Фрагмент страницы:

Дягилев и его окружение были от меня, как и от всей труппы, безмерно далеки, недосягаемы, и я не смел и думать о том, чтобы к ним приблизиться: я только видел их издали и робко благоговел перед Сергеем Павловичем – так робко, что, конечно, он не мог и догадываться о моём благоговейном трепете. Когда мне случалось с ним встречаться, я дрожал и боялся попасться ему на глаза. Не мог слиться я и с труппой Русского балета, как слилась с нею, влилась в неё моя киевская группа – братья Хоэры, Лапицкий и Унгер: если Дягилев и его окружение были слишком высоки и недоступны для меня, то труппа Русского балета мало меня притягивала к себе своей – как мне тогда казалось – некультурностью. Технически, профессионально, в том, что касалось ремесла, труппа стояла исключительно высоко и, вне всякого сомнения, занимала первое место в мире; вне ремесла она была совсем не такой, как мне рисовалось в Киеве. В ней царствовали ещё какие-то крепостнические начала, артисты посылали мальчиков из кордебалета за папиросами и за пивом – совсем как ремесленники своих подмастерьев! Вся эта большая коммуна варилась в собственном соку и вне репетиций и спектаклей занималась сплетнями и самым примитивным флиртом; к счастью ещё, в нашей труппе, благодаря, может быть, недоступности художественной дирекции, совершенно отсутствовали интриги и подкапывания друг под друга.

Задание: Перескажите фрагмент о Дягилеве и труппе Русского балета в двух предложениях.

Строки набора данных:
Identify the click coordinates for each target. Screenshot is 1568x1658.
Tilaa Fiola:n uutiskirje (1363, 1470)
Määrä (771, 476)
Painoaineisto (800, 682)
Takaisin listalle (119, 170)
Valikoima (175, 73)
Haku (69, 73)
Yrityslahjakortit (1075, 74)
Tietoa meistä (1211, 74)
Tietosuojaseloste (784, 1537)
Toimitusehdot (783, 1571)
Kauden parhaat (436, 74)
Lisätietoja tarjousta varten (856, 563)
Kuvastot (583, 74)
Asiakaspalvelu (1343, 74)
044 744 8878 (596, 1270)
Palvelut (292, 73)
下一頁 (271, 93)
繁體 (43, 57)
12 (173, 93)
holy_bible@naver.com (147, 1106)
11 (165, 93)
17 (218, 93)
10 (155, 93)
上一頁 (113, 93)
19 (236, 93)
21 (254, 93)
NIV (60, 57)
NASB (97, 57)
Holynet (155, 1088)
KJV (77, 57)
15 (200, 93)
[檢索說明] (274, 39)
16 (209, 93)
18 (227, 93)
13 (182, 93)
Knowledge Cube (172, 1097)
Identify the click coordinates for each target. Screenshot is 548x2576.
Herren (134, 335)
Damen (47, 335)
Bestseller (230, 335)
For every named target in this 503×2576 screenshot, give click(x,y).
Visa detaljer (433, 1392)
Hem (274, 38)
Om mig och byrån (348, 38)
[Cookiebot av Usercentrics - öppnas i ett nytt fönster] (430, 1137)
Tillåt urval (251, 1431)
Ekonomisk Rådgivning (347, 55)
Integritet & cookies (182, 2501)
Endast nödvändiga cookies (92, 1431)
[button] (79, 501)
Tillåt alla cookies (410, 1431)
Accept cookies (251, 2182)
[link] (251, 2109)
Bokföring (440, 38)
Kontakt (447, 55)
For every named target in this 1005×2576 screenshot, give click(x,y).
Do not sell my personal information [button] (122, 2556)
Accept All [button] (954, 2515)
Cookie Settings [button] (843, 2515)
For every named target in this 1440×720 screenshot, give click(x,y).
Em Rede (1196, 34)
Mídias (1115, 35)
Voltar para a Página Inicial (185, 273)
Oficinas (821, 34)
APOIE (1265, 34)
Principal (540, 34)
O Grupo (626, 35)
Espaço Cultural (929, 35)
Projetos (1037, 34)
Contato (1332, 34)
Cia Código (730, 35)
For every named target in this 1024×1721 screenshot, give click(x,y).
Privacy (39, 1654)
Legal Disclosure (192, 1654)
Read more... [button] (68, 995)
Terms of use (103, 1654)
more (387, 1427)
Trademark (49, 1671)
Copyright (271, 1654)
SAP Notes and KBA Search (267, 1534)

Ответ к заданию: Рассказчик благоговел перед Дягилевым и его окружением, но считал их недосягаемыми и боялся попасться Сергею Павловичу на глаза, а с труппой Русского балета не слился, в отличие от своей киевской группы. Профессионально труппа, по его словам, занимала первое место в мире, однако вне ремесла казалась ему некультурной: в ней царили крепостнические начала, сплетни и примитивный флирт, хотя интриг совершенно не было.